Solr – Mats Lindh

SEVERE: org.apache.solr.common.SolrException: can not sort on unindexed field: geodist()

This error may occur if you’re using sort=geodist() in your Solr Spatial / Geographic Search. The reason is probably that you have an empty pt= value or that the parameter is missing all together.

You might also want to make sure that your Solr version is new enough to support sorting by functions, but if you’re doing anything useful with spatial searches you’re probably updated enough – at least for geodist(). :-)

Replacement for Deprecated / Removed BaseTokenFilterFactory

When writing plugins for Solr you’d previously extend the BaseTokenFilterFactory, but at some time since I last built trunk, that changed to TokenFilterFactory – which is located in the util package of lucene instead.

Diff:

- import org.apache.solr.analysis.BaseTokenFilterFactory; 
+ import org.apache.lucene.analysis.util.TokenFilterFactory; 

...

- public class xxxxxFilterFactory extends BaseTokenFilterFactory 
+ public class xxxxxFilterFactory extends TokenFilterFactory

Solr: Missing Geographic Distance in Response When Using fl=_dist_:geodist()

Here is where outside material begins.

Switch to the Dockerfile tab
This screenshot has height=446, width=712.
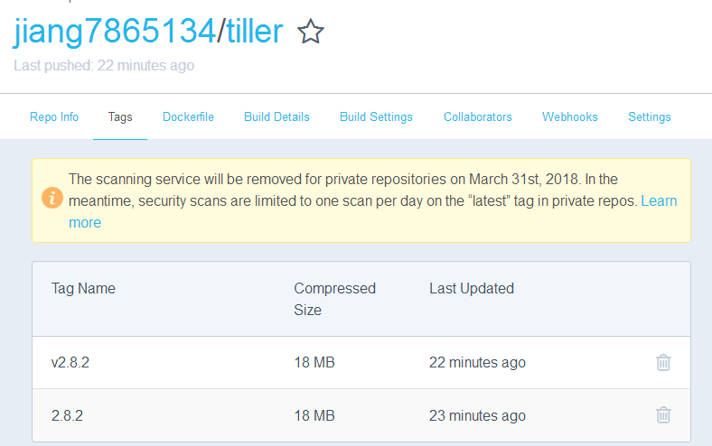coord(188,117)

A question that arised at the Freenode Solr IRC channel today was about _dist_:geodist() failing to include a field named _dist_ in the response – a field which would contain the return value from geodist(), which would be the distance from the source point to the destination document. The example from the wiki is:

&q=*:*&sfield=store&pt=45.15,-93.85&sort=geodist() asc&fl=_dist_:geodist()

The _dist_:geodist() in the fl= parameter adds a field named _dist_ with the returned contents from geodist() (the :-syntax creates a field name alias).

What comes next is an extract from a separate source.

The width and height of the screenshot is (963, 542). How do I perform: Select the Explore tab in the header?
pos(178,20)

.. but why is it missing? Probably because using geodist() in the fl parameter is only supported on Solr 4.0 and later (which is currently only in trunk).

There’s a workaround on the wiki which you can use – but this will not allow you to score documents in any other way – the score returned will be the value of geodist() by using geodist() as the query:

q={!func}geodist()

Solr Response Empty from PHP, but Works in Browser or CURL?

Weird issue that I think I’ve stumbled upon earlier, but yet again reared it’s head yesterday. Certain application containers (possibly Jetty in this case) will for some reason not produce any output from Solr (or other applications I’d guess) if the request is made with HTTP/1.0 as the version identifier (“GET /…/ HTTP/1.0” as the first line of the request). The native HTTP support in PHP identifies itself as HTTP/1.0 as it doesn’t support request chunking, which then turns into a magical problem with requests that used to work, but doesn’t work any longer (the response is just zero bytes in size – all other headers are identical) – but still works as expected if you open them in your browser.

The solution is to either gamble on the server not sending any chunked responses and then setting protocol_version in the stream context that you pass to the file retrieving function (the list of HTTP wrapper settings (.. I don’t think it’s a good idea to define protocol_version as float, but .. well.)), or use cURL instead. The Solr pecl extension uses cURL internally, so it’s not affected by this issue.

Solr: Replication not starting?

After upgrading our Solr-servers from 1.4.1 to 4.0-trunk (to be sure we were ready for the next version), I had trouble with getting replication to start again. It worked perfectly back with 1.4.1, but after upgrading to 4.0-trunk, it simply wouldn’t start.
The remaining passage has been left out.